What is expected:
Line by line, output everything from the one that contains "Restore Default colors" through the end of the material below, exactly as written and with no pictures.

Available records:
● ● ●

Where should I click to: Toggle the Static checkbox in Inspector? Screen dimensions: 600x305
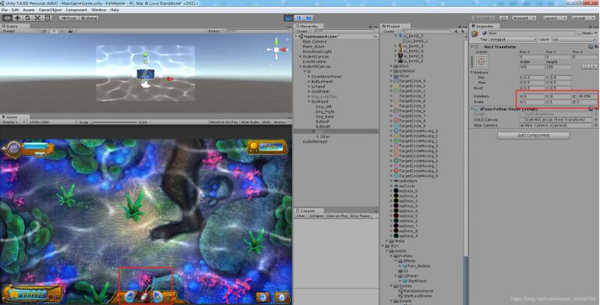[579, 34]
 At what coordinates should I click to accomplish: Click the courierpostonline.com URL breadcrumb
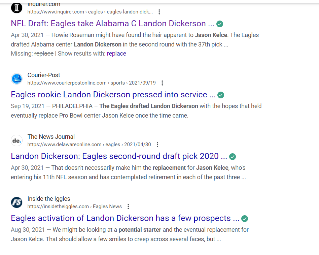tap(92, 83)
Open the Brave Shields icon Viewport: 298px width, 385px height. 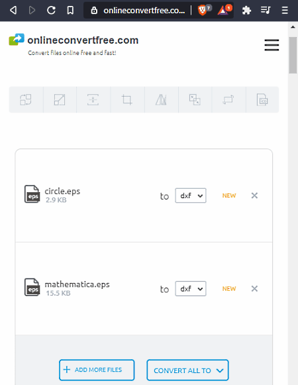(202, 11)
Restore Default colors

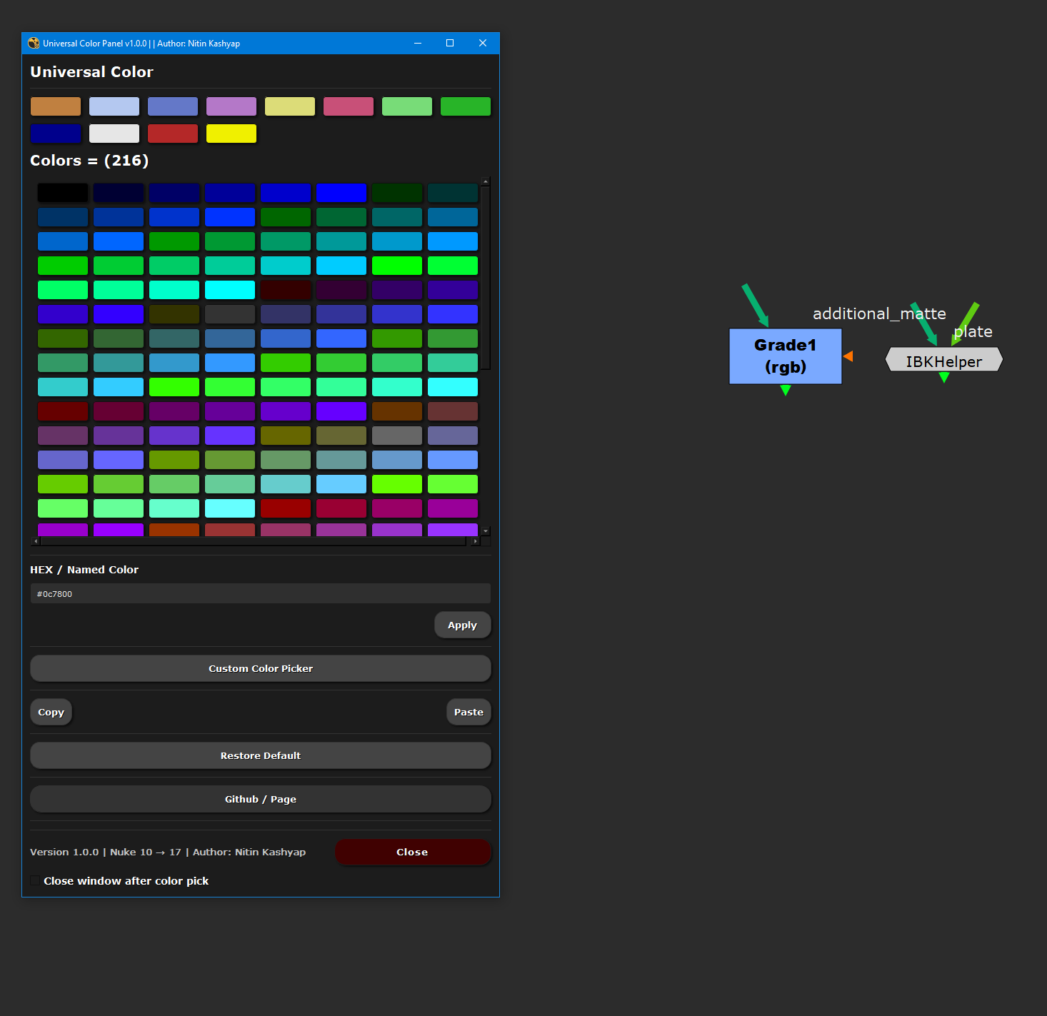[x=260, y=755]
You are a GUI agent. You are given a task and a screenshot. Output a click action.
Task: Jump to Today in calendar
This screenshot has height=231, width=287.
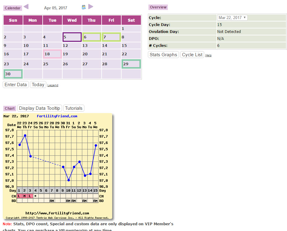coord(38,85)
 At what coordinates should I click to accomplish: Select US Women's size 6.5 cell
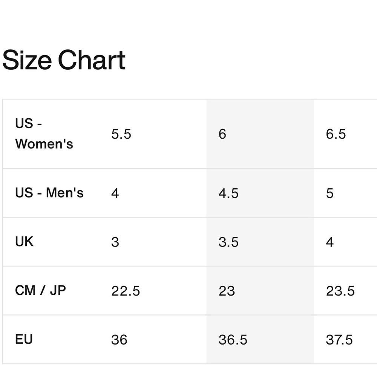click(x=336, y=134)
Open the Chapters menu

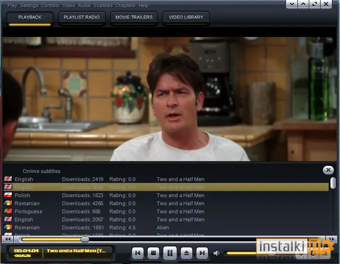tap(125, 5)
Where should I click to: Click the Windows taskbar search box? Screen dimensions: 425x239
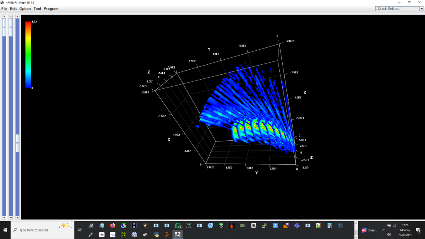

● ● ●

Task response:
Restore Default colors

[x=260, y=755]
You are a GUI agent. You are given a task and a screenshot. Output a click action.
Task: Jump to Today in calendar
This screenshot has height=231, width=287.
coord(38,85)
 At what coordinates should I click to accomplish: Select US Women's size 6.5 cell
click(x=336, y=134)
Open the Chapters menu

tap(125, 5)
Where should I click to: Click the Windows taskbar search box? Screen dimensions: 425x239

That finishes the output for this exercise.